Go to Wickers.com, same stuf less$$$, I wear it all the time to keep the sweat off. They also have wicker at Fleet farm, it is good stuff.


----------



## DustinS (Nov 9, 2004)

I made a mistake in my post, i meant to post *30* degree weather and below.


----------



## CDK (Aug 1, 2005)

I wear under armor for baseball early in the year and I love it. I wear it for hunting to, even though it is'nt camo. it is spendy stuff though. I think it would be good for a hunter that does alot of runnig and gunning.


----------



## Springer (Dec 21, 2004)

> I don't by underarmor, too expensive.


I agree. You can find some at walmart also.

Just like guns you can shoot a Benelli or a Remington they both do the same job.

I've got a starter brand shirt, it just keeps the moisture off that first layer of clothing, which is the key to staying comfortable.


----------



## blazzin1 (May 28, 2005)

I bought a set of the "cold gear" stuff, and absolutely love it. It's extremely warm, not too thick, and doesn't bunch up on you like conventional thermals. As everybody has mentioned, the only problem is the price. If you can afford it, I would definitely recommend it. I'm considering getting another set in the new camo. Don't know why, camo underwear seems kinda dumb!!!! But at least I'll look cool in my underwear!!!!


----------



## Danimal (Sep 9, 2005)

U. A. is awesome stuff!! (and it's from MARYLAND TOO!!!!!)

I agree that UA is pricy, but it lasts and works better than anything else that I've tried. I've had the same shirt and pair of leggings for 3 years now, so I wear it almost EVERYTIME I go hunting. I get cold very easily and I'm at the age that I'm not going to do it anymore. I use it deer hunting (early season as only thermal layer, late season as a base layer, use it under my waders in the duck blind.

Cold Gear works so well that I can't put in on in my house or I'll overheat in a few minutes. (we keep the house at 70 deg)

The cold gear keeps you warm a few ways.
1. as a base layer that DOES wick moisture away to keep you 
really dry.
2. the tight fit helps to massage your muscles to help blood flow.
3. the weave of the material actually helps to channel heat from 
hotter areas (arm pits) to your back and chest.
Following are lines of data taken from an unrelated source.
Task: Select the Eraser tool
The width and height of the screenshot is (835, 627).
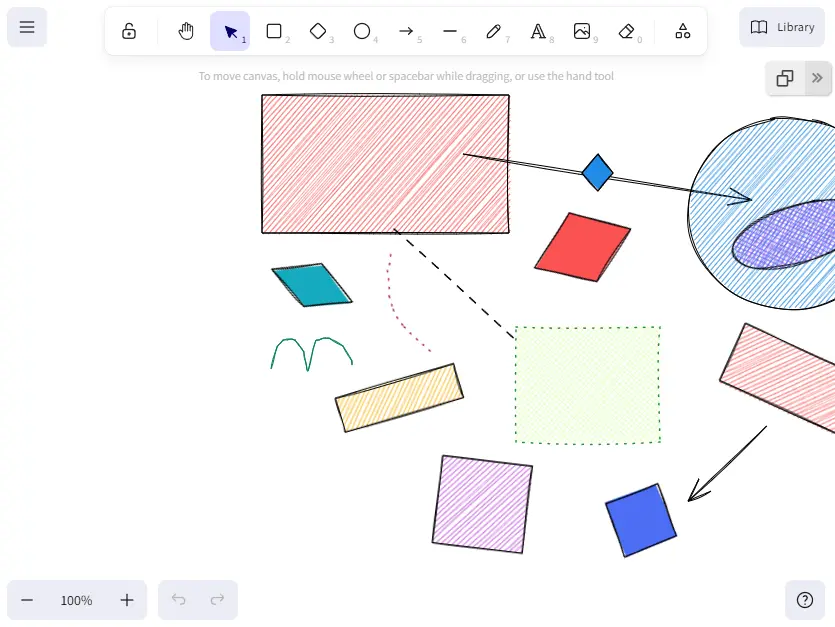Action: pos(626,31)
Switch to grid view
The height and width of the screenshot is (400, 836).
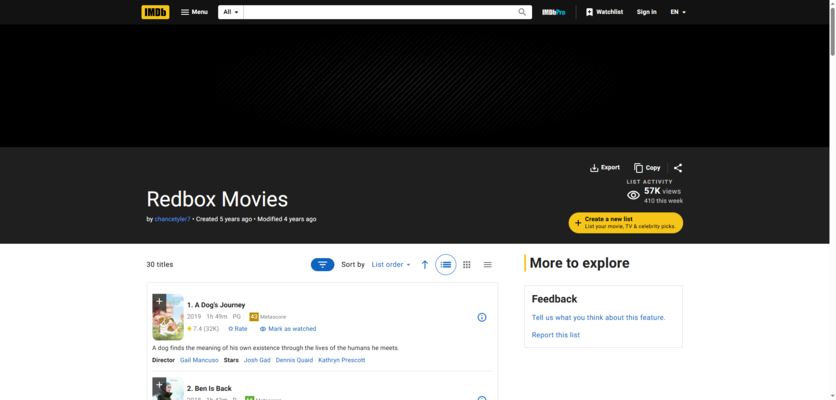[x=467, y=264]
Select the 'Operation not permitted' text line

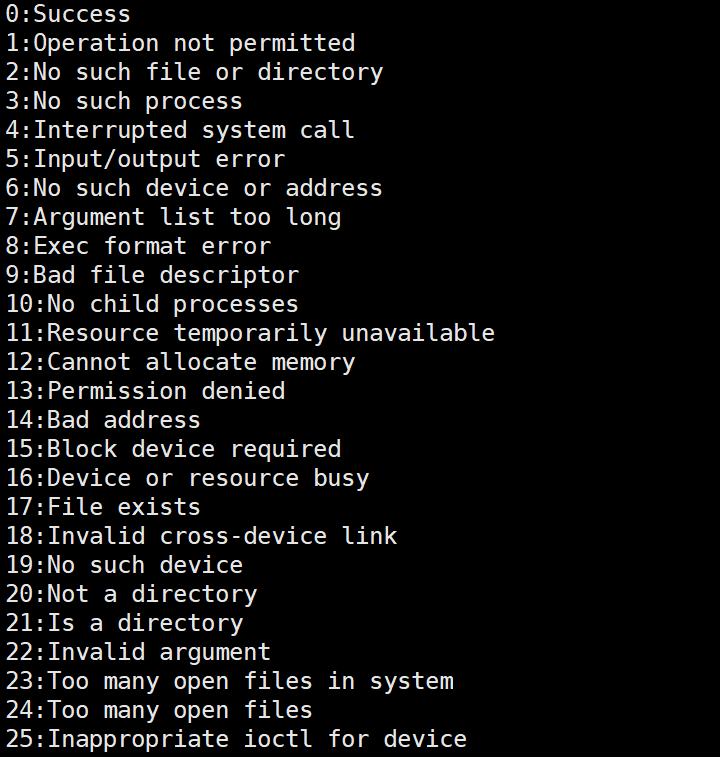pos(180,43)
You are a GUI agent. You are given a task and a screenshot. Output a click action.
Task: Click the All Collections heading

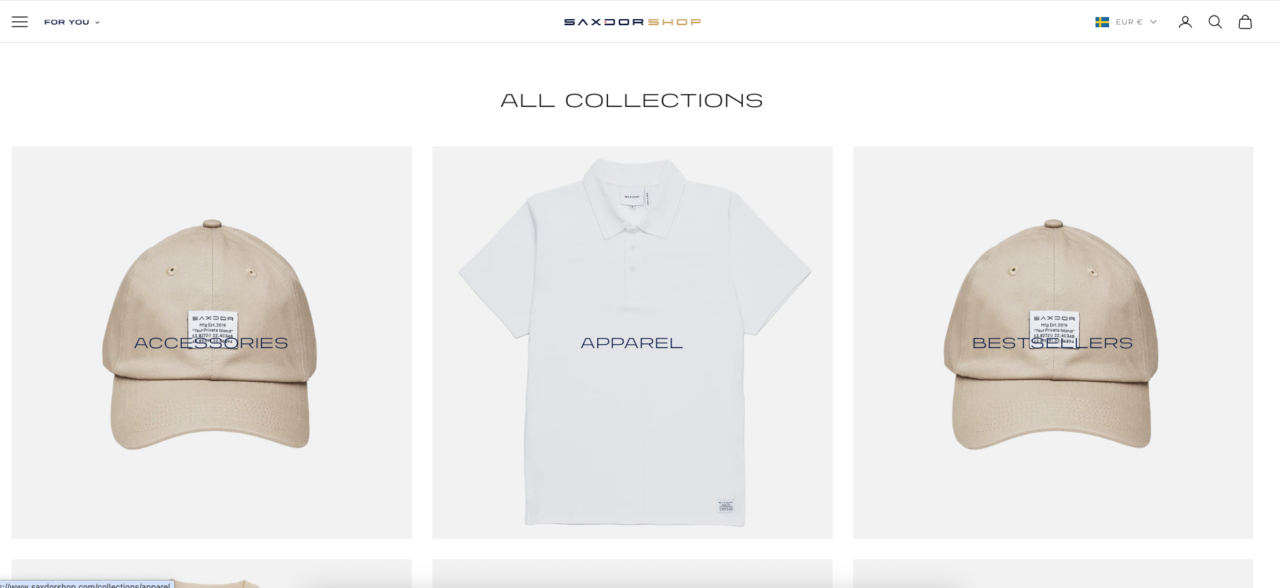pyautogui.click(x=632, y=100)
For comfort I bought a size larger than normal so I wouldn't feel too compressed.

just my 2 cents


----------



## DustinS (Nov 9, 2004)

Thanks guys, all your info really helped! But I would still like to know how well the gloves work. I am assuming they have the same concept. My hands get cold fairly easy and when i am deer hunting in the snow and my gloves get wet, I am miserable all day long. If these wick the water away and I wear them under other gloves, they should help with that right? Thanks


----------



## Danimal (Sep 9, 2005)

Sorry Dustin, I haven't tried the gloves yet, but knowing how well the rest of the CG works, I'd def. give it a try.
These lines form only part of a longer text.